Your answer must match, word for word, the lines from the one holding "Image resolution: width=700" through the final line below, with pictures excluded.

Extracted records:
_ _ _ _ _ _ _

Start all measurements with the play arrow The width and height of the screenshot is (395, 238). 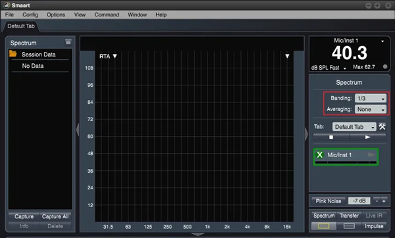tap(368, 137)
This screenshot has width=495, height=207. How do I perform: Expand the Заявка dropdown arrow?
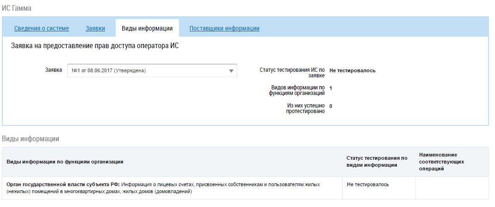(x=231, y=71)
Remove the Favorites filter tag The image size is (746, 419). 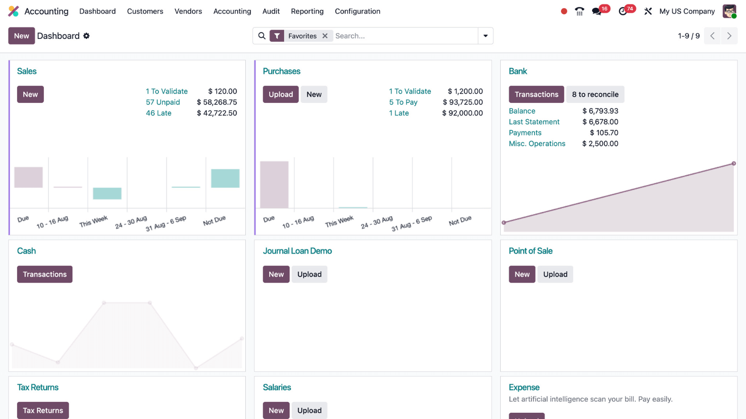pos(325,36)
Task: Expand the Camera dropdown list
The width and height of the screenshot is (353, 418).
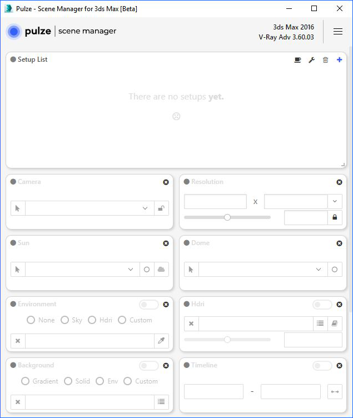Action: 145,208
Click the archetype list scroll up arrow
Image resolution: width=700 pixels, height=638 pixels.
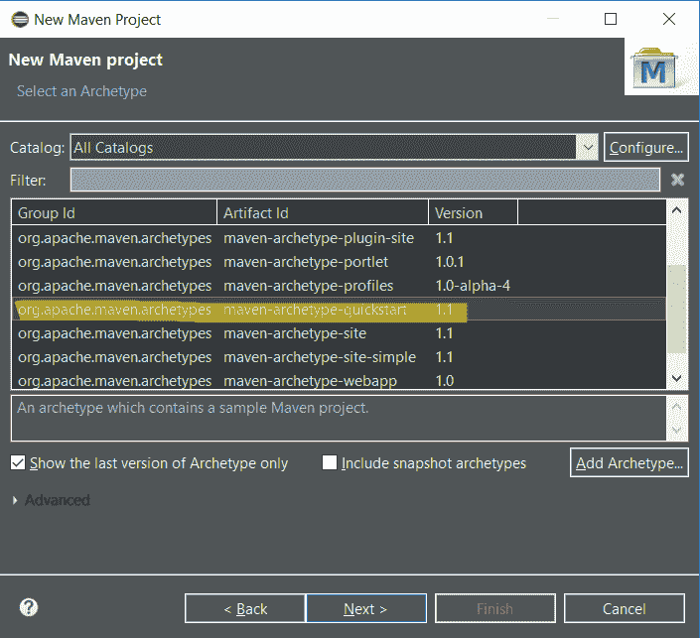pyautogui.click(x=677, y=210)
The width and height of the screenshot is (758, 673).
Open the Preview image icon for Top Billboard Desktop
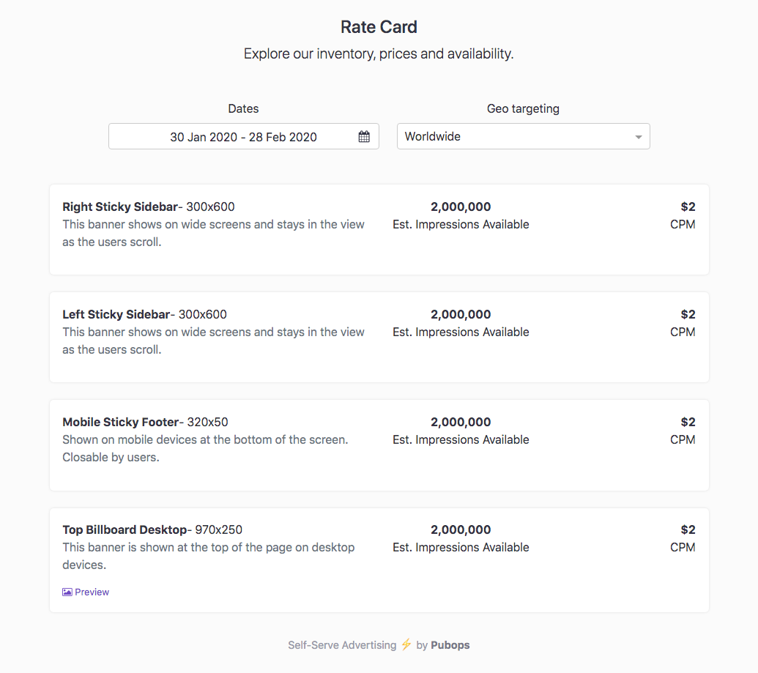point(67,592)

_ _ _ _ _ _ _

Answer below:
Image resolution: width=700 pixels, height=638 pixels.
pyautogui.click(x=677, y=210)
The width and height of the screenshot is (758, 673).
Open the Preview image icon for Top Billboard Desktop
point(67,592)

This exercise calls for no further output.